=== Stored data ===

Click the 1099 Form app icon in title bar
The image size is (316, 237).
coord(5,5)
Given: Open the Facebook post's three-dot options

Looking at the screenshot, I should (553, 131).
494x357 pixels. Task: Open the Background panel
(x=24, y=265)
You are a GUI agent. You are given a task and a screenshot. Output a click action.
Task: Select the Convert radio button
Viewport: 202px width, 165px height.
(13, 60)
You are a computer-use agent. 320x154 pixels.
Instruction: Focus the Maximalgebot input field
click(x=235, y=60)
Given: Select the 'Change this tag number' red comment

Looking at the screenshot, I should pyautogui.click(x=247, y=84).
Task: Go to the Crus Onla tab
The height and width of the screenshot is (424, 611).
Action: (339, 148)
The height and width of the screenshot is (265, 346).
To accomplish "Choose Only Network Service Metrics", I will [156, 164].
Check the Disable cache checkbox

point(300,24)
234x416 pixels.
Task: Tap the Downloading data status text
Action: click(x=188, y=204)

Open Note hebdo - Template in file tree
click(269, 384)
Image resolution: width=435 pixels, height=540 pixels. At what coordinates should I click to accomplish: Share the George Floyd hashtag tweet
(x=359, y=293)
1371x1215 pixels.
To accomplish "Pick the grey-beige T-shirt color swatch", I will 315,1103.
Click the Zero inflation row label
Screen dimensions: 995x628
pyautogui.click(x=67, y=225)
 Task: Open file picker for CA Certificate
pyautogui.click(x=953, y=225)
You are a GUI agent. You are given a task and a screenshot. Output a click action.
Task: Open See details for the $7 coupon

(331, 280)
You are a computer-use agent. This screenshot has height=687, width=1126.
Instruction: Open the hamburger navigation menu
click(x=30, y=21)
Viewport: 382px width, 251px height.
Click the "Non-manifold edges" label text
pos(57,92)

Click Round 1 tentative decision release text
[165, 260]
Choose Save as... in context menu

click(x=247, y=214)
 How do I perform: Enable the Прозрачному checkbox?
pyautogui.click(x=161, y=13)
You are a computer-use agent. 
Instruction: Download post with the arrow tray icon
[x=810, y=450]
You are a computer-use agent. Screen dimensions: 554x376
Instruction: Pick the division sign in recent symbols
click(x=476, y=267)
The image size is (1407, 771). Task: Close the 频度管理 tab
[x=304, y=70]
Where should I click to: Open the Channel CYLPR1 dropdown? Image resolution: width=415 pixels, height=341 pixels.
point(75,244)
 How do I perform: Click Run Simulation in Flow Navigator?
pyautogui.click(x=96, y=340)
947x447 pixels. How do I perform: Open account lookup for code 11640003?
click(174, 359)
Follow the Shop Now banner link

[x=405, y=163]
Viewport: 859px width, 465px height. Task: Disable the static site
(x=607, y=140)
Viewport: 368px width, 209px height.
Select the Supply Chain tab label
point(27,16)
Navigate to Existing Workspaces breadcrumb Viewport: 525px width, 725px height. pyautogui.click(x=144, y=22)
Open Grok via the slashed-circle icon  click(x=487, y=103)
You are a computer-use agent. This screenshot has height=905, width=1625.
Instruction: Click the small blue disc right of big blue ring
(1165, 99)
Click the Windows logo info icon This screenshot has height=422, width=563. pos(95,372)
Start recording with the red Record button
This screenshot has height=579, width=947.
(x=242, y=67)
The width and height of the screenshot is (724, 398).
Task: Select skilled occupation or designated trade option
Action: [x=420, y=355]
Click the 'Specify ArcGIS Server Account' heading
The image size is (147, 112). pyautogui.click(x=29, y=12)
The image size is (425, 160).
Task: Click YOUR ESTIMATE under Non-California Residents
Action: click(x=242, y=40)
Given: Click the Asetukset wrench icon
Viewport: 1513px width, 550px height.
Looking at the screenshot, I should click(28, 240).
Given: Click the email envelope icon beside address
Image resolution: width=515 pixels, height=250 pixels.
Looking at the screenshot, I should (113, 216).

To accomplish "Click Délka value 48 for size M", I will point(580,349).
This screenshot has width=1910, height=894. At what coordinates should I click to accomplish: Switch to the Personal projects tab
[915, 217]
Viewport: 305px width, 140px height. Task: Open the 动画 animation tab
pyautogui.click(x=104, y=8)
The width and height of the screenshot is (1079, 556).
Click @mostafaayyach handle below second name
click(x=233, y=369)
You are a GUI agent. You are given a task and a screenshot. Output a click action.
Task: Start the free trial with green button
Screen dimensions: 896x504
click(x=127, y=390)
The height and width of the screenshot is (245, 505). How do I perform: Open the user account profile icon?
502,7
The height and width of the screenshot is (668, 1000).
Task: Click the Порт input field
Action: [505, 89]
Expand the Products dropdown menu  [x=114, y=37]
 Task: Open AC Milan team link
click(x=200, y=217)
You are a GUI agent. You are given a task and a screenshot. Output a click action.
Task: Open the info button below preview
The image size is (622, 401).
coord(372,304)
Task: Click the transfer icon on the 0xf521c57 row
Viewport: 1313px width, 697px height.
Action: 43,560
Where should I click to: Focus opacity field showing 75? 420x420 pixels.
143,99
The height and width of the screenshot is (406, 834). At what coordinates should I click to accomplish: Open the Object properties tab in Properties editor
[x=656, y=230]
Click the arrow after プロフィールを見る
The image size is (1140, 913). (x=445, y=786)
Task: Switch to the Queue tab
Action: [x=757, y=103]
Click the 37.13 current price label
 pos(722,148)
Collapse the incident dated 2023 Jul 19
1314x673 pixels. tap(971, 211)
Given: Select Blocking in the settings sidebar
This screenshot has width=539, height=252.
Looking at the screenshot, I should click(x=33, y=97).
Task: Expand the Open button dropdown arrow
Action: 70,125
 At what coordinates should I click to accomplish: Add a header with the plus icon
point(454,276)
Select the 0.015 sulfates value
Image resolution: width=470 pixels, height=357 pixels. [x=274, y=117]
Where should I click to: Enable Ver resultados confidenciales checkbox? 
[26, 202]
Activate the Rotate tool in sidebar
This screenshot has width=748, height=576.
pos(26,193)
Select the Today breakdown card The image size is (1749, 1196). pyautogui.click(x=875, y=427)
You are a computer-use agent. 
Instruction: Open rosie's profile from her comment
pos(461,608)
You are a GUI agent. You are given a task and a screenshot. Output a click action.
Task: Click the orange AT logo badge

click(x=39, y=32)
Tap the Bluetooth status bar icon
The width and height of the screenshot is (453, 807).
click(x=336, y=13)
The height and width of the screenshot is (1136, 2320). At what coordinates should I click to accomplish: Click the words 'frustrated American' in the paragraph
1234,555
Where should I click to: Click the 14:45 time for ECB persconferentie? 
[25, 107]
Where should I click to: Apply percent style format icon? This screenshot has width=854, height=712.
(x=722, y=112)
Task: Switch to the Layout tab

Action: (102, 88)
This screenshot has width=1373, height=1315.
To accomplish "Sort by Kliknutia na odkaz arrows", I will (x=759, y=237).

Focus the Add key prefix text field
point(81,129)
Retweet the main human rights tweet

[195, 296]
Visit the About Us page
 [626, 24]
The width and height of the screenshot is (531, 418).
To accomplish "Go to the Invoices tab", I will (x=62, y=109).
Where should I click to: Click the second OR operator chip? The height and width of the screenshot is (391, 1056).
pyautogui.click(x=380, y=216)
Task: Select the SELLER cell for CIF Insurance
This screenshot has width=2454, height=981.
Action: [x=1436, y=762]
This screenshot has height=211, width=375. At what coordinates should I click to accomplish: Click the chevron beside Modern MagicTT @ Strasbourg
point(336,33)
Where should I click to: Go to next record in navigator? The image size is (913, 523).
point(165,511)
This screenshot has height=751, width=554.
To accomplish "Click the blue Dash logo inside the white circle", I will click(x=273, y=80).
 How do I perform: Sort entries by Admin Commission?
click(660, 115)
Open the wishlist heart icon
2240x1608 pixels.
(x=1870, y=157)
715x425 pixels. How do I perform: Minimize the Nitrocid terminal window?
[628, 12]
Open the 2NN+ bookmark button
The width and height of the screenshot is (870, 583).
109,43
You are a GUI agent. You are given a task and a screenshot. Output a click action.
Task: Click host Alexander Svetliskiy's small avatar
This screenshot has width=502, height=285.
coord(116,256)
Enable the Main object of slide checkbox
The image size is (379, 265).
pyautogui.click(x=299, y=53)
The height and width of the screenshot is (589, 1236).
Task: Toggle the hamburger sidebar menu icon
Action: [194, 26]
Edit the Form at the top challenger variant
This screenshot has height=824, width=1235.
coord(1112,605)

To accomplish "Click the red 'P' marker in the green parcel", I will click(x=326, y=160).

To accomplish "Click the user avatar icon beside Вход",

===

## Task goal:
If a line above contains the word "avatar", list it.

## Output for this task:
Task: Click host Alexander Svetliskiy's small avatar
To accomplish "Click the user avatar icon beside Вход",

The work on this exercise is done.